Because even if the click-counts are run through the suggested custom endpoint somebody could just call your API more often than clicks are actually made and so the counter would not reflect the actual amount of browser-impressions the link has had.
I just hope that this counter is not used to determine later if and how much somebody gets paid based on it but that it is only a simple tool of measuring the clicks.

Here is an idea:

  • create the custom endpoint
  • to register the click
  • AND to actually forward to the related affiliate link

This way you’d not use JS to register a click but you’d simply put the endpoint URL as the link the user is clicking and at least you’d be sure the url was requested.

<a href='https://yourCockpitInstance/api/public/link?_id=BANNER_ID'>...</a>

This means now the “visitors via affiliate link” counter and the “clicks on affiliate link” counter would be in sync.

Now you’d still have to make sure nobody is calling those URLs “just for fun” because this would still create more impressions/clicks than actually are happening.

Simplest way would be to check on your custom endpoint for the Referrer header field.
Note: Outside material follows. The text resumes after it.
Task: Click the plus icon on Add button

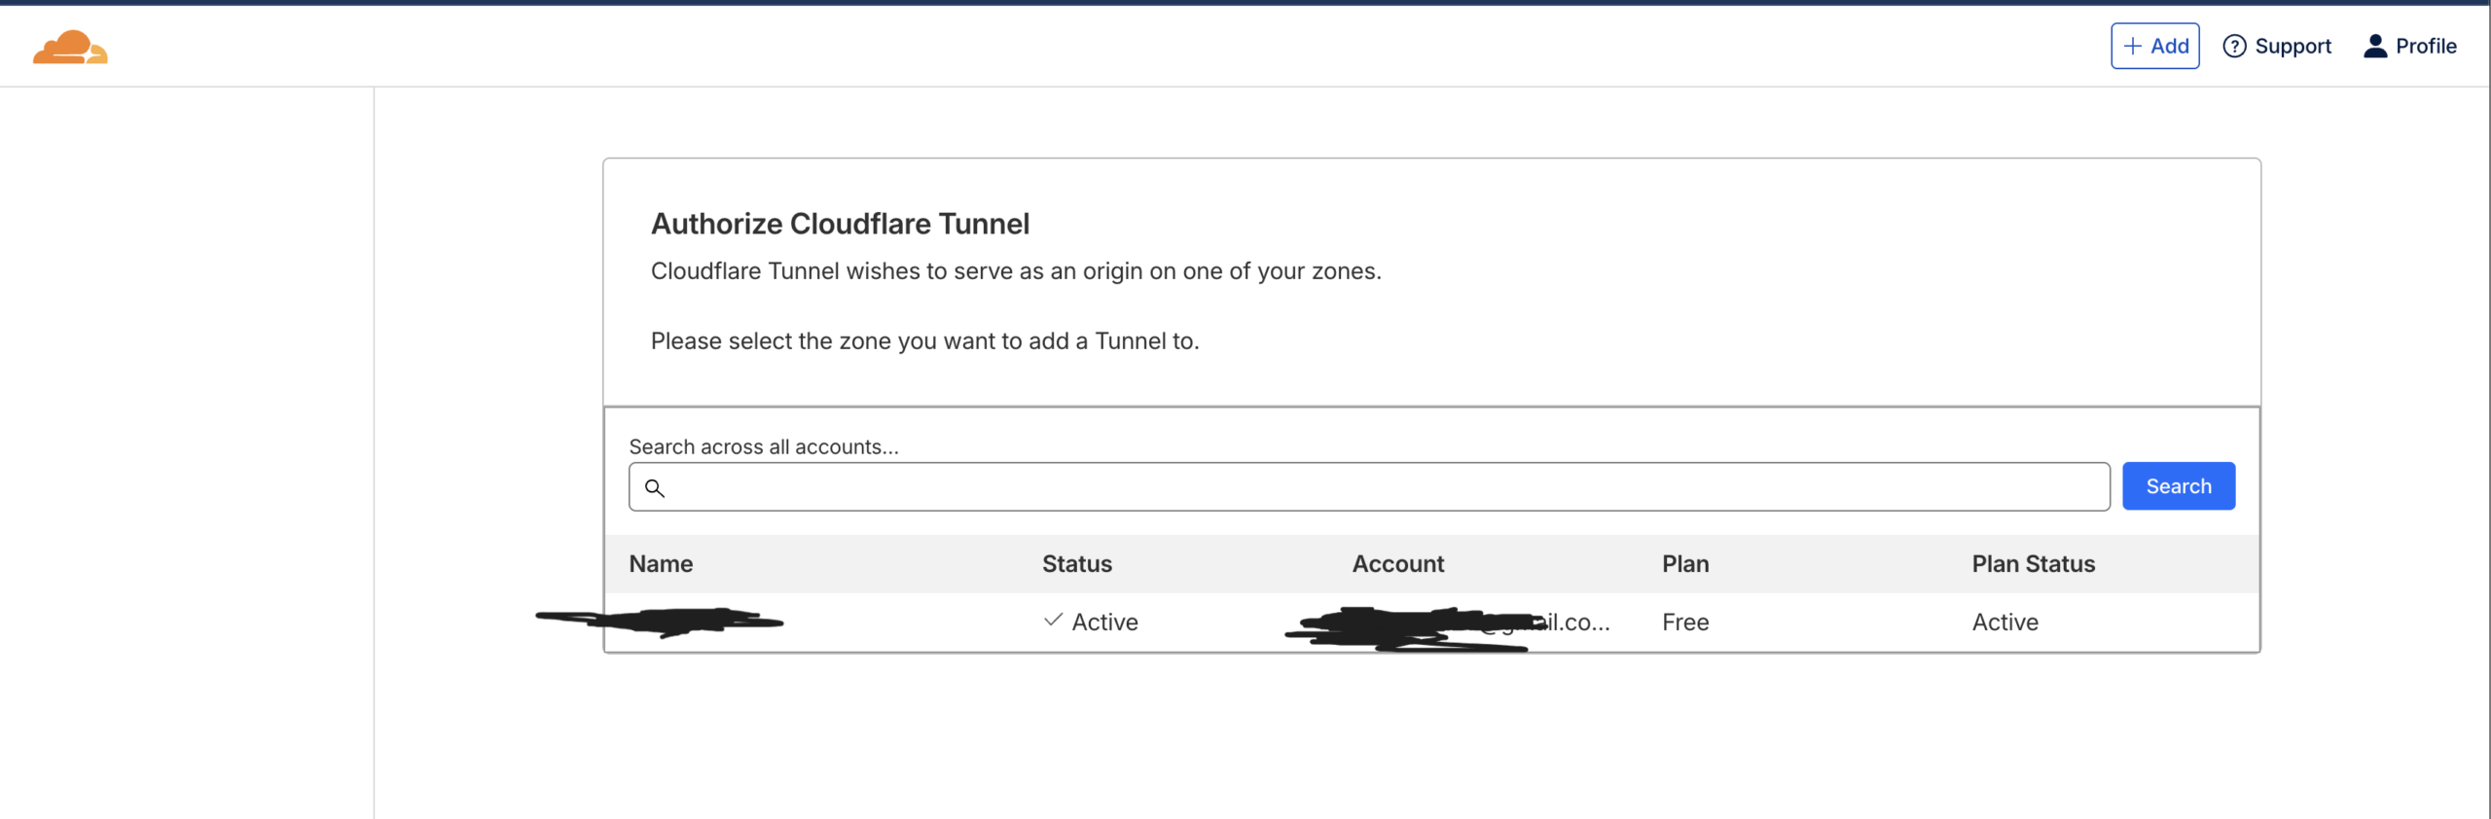Action: point(2132,47)
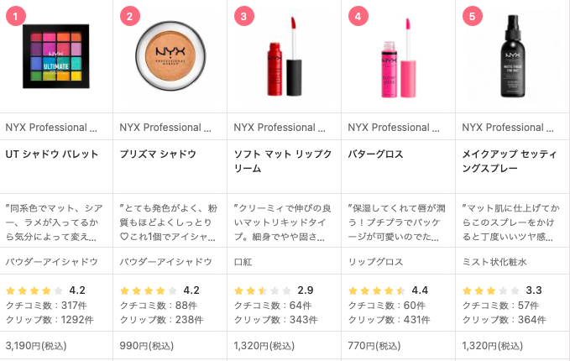Open the プリズマ シャドウ product link

(x=158, y=154)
Even though it can be faked it is still considered as a reliable source given your traffic goes over HTTPS.

// /config/api/public/link.php
<?php


// confirm referrer
$referrer = $this->app->request->server['HTTP_REFERER'];
$referrerHost = parse_url($referrer,  PHP_URL_HOST);

if($referrerHost !== 'yourwebsite.com'){
  $this->stop(null, 403); // forbidden
}

$bannerId = $this->param('_id')
$bannerState = $this->module('collections')->findOne('banner_ads', ['filter' => ['_id' => $bannerId]])

if(!$bannerId){
  $this->stop(['error' => 'Missing parameter "_id"'], 400); // bad request
}

if(!$bannerState){
  $this->stop(null, 404); // not found
}


// register click
$bannerState['counter']++;
$this->module('collections')->save('banner_ads', $bannerState);

// forward to affiliate link
header('Location: ' . $bannerState['affiliateUrl']);
die();

(not tested)

But maybe I’m overthinking this all together. :man_shrugging:

1 Like

Thanks for the info and sample code. Will look at it in a couple days as I had to jump on another project.

It took a lot of searching for working code on github and these forums, but finally got everything to work, even updating the views value for each banner when it became visible in the front end carousel. I still have tons of questions though.